TASK GOAL: Go through the material and pull out every line with the string "agosto" in it.

RECORDS SUPPLIED:
__________

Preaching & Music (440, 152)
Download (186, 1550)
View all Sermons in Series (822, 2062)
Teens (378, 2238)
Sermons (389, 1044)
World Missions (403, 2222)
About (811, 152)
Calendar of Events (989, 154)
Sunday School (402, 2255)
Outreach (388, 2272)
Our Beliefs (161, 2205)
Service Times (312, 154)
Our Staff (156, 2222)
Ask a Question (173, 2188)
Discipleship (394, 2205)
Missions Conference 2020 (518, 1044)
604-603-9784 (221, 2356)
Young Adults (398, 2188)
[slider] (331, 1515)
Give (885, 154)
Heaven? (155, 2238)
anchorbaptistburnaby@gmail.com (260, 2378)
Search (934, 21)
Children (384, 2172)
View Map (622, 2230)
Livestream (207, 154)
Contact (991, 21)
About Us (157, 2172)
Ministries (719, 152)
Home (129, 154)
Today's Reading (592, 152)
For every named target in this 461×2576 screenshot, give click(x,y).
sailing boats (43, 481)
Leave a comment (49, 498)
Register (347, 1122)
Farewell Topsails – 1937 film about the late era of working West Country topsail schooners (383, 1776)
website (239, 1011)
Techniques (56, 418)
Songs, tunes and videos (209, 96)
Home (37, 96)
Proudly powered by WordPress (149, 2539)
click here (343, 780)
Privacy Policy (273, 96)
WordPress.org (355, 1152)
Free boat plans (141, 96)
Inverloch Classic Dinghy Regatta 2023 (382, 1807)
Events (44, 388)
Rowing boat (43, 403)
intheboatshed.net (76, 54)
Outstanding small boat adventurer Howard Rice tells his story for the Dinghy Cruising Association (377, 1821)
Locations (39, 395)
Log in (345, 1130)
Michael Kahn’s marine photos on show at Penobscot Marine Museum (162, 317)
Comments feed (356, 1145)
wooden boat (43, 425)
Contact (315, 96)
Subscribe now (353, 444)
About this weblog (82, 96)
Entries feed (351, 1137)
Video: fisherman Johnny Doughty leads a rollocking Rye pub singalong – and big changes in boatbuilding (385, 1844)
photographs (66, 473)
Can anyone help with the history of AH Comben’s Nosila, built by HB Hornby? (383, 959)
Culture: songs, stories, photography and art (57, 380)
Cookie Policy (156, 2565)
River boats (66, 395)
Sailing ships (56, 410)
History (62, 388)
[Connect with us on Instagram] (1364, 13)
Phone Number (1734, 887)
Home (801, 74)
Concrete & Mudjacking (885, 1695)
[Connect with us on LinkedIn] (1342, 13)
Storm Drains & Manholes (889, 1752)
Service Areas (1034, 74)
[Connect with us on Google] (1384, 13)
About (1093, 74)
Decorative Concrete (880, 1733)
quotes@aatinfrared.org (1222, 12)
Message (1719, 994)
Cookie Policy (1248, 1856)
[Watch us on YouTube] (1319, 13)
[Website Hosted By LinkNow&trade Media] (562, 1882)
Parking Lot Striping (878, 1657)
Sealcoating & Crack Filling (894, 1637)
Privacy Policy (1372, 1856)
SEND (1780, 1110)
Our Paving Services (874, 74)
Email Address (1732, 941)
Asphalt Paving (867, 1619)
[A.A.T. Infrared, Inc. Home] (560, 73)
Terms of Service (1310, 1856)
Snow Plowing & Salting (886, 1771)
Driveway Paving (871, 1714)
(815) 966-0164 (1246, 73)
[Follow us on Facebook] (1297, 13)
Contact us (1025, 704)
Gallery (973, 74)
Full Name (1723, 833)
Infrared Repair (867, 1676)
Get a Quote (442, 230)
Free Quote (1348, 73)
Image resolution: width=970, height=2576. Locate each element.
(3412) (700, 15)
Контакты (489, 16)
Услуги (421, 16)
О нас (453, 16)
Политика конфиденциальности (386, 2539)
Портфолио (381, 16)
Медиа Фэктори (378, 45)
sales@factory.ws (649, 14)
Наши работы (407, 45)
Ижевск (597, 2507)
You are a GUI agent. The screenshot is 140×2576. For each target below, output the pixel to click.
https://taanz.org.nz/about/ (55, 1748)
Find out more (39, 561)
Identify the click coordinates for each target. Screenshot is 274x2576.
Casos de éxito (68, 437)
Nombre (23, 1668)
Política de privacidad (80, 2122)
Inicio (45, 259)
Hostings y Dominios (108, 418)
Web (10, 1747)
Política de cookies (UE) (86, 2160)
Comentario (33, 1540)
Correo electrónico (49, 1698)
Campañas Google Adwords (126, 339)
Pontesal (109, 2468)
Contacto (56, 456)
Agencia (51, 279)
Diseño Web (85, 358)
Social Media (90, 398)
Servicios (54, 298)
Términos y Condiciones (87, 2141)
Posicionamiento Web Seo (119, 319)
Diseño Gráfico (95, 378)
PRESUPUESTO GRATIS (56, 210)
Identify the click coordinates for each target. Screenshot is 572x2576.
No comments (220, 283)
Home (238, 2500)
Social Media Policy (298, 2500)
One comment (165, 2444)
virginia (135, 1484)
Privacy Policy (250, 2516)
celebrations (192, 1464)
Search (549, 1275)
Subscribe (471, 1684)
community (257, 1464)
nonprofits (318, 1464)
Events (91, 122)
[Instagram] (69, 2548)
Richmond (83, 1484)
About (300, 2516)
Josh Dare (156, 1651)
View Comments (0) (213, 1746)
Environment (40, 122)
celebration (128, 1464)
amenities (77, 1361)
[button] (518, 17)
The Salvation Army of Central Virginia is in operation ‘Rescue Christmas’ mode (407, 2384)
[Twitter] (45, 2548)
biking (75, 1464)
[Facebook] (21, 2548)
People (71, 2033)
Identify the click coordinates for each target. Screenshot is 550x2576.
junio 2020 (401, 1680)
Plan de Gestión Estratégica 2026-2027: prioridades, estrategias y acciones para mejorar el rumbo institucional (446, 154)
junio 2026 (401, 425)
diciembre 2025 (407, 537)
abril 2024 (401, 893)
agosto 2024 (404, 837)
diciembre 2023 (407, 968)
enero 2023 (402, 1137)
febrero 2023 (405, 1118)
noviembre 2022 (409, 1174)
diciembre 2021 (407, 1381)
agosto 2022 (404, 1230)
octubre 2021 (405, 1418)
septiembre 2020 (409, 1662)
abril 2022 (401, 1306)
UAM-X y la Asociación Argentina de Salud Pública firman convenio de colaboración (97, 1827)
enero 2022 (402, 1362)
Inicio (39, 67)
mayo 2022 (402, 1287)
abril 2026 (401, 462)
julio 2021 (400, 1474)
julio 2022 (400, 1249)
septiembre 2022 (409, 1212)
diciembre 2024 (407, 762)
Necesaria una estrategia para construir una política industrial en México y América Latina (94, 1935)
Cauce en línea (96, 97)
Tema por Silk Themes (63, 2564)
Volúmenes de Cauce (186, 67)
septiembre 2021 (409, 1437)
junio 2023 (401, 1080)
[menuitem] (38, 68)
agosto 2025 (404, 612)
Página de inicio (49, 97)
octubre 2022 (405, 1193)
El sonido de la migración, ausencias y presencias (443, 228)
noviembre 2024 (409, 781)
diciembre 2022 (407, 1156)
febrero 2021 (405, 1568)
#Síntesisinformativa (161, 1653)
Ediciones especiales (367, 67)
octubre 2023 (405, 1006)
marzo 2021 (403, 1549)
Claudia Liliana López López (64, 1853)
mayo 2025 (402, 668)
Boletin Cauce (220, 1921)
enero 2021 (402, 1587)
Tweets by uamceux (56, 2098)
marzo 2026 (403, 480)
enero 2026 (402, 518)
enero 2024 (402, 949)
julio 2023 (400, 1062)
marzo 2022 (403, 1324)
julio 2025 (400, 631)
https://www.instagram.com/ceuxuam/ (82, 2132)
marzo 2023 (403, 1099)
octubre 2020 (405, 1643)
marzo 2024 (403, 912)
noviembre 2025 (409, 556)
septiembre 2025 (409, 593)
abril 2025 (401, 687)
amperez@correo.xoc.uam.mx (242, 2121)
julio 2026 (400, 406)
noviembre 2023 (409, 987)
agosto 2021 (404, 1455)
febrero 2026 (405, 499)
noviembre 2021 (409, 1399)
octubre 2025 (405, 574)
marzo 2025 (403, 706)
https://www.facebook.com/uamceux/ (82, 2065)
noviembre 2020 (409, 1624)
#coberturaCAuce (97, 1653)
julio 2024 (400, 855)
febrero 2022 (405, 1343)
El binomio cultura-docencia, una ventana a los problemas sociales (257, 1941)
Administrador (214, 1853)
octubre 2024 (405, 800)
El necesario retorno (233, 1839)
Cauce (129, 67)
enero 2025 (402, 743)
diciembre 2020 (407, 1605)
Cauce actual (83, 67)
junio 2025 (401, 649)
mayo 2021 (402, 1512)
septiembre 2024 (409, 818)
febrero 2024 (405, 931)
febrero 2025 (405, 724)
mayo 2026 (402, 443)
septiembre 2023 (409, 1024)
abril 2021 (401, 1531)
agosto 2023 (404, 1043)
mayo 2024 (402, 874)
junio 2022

__________

FINISHED EXERCISE:
agosto 2024 (404, 837)
agosto 2022 (404, 1230)
agosto 2025 (404, 612)
agosto 2021 (404, 1455)
agosto 2023 (404, 1043)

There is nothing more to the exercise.